I capelli che sembrano paglia, lo sguardo da scapestrato del college, il fisico ondeggiante e la postura un po’ goffa non devono ingannare. Boris Johnson è tutto fuorché uno sprovveduto. Nella sua carriera politica è stato tutto e il contrario di tutto, capace di sostenere una tesi e poi il suo opposto con la stessa identica foga e abilità dialettica. Merito, dicono, degli studi classici a Oxford. O forse, dice lui, merito di quel mostro del Partito Conservatore che, come dice lui rende i suoi militanti avvezzi «allo stile della Papua Nuova Guinea, con orge di cannibalismo e uccisioni di capi».
In effetti anche una che sembrava eterna come Margaret Thatcher cadde per colpa di una faida interna. È successo anche a Boris, l’uomo che le battaglie le ha vinte tutte ma che alla fine ha perso la guerra. Dopo le dimissioni di una serie di ministri del suo governo, Johnson ha annunciato che in autunno mollerà la premiership del paese e la leadership del partito. La pietra dello scandalo è il Party Gate, le feste fatte mentre mezzo mondo era chiuso per Covid, poi ci si è messo anche il caso Pincher, ma la verità in politica è sempre più sfumata: Boris ha fatto il suo tempo e i primi ad accorgersene sono stati i suoi compagni di partito. Lui, va detto, un po’ ci ha provato a resistere e ancora adesso, che proprio sembra finita, c’è chi vagheggia colpi di reni e ritorni di fiamma, un po’ per paura e un po’ perché Johnson già in diverse occasioni ha dimostrato di essere un drago delle situazioni disperate, un personaggio dotato della tempra del «last man standing» quando nessuno ci scommetterebbe sopra manco mezza sterlina. Eppure, questa volta, il viale del tramonto sembra l’unica strada percorribile, le speranze di farcela sono ridotte a meno di un lumicino. Del resto, se lui è un guerriero, il suo paese in passato non si è fatto problemi a mettere un re con la testa sul patibolo, quindi…

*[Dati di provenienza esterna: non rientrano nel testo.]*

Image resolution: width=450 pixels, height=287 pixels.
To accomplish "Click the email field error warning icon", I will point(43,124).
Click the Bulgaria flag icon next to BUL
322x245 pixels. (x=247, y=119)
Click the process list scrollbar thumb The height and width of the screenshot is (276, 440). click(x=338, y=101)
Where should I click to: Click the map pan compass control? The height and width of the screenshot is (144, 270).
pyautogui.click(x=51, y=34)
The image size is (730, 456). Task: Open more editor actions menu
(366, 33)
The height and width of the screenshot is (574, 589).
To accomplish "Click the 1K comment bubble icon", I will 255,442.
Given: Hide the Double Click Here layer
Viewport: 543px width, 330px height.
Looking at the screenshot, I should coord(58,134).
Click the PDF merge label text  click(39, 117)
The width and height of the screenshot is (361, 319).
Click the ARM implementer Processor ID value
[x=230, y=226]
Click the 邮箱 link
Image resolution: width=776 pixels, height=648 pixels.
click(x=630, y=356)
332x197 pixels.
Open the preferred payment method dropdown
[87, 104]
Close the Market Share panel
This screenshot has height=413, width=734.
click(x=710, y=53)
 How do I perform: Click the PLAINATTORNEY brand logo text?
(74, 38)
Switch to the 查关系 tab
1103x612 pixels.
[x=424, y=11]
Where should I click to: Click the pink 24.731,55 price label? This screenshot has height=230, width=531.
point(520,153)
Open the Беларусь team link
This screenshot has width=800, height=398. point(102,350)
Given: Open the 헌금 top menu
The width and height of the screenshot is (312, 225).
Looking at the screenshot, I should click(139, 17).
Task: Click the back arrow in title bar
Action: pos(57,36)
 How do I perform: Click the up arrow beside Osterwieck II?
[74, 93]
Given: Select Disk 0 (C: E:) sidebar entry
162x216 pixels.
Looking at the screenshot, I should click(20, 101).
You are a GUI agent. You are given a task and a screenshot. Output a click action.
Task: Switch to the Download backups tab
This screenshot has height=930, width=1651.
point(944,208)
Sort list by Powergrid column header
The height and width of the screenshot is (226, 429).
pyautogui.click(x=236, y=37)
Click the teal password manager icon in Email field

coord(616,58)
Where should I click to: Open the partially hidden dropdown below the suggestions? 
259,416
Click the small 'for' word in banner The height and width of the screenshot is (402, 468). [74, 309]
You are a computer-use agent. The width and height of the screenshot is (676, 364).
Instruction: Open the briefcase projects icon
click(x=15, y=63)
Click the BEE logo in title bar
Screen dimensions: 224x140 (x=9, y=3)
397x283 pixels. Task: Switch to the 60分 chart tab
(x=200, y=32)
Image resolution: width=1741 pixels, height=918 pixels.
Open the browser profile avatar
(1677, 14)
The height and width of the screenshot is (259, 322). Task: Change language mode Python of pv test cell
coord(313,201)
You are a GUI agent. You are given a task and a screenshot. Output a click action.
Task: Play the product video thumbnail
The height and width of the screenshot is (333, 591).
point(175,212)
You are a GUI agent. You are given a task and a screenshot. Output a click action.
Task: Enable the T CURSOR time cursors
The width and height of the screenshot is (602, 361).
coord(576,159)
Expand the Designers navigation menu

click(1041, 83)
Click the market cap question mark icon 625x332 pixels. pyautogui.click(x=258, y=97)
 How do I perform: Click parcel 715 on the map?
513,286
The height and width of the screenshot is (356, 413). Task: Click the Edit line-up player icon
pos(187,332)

Dopo un passaggio in televisione, all’inizio del terzo millennio Johnson si presenta al parlamento e viene eletto nel collegio di Henley. Nel 2008 si candida a sindaco di Londra contro l’uscente Ken Livingston e lo sconfigge. Poi lo sconfigge un’altra volta nel 2012. Piace, Boris il sindaco. La città, dicono, migliora tantissimo e le olimpiadi del 2012 sono un grande successo. Qualcuno comincia a pensare che il futuro del Partito Conservatore ha i capelli biondi e spettinati. Però, ecco, questo Boris è proprio un mattacchione, esagera sempre, dice un sacco di sciocchezze e non sembra avere la statura per diventare primo ministro. Tutto cambia nel 2016, quando passa il referendum sulla Brexit e l’unico conservatore di una certa importanza che ha sempre sostenuto le ragioni del «leave» è lui, Boris Johnson. Il premier David Cameron si inabissa, Theresa May regge per un po’ al governo ma incappa in un disastro elettorale e deve farsi da parte anche lei. Che si fa? Tutto chiaro: venga il regno di Boris.
Dire che all’inizio Johnson fosse scettico è poco. Il Regno Unito non va in lockdown, tutto resta aperto e l’obiettivo dichiarato è quello di arrivare all’immunità di gregge. Il 27 marzo, dopo aver tanto scherzato, Johnson si ammala, finisce in terapia intensiva e verrà fuori dall’ospedale solo a metà aprile. Da quel giorno, anche oltre la Manica il governo ha deciso di prendere sul serio la pandemia e di adottare tutte le contromisure del caso.
La politica estera, però, non ha salvato lo spregiudicato Boris: il Partito Conservatore è abituato a divorare i propri figli. E non fa certo eccezione per una guerra.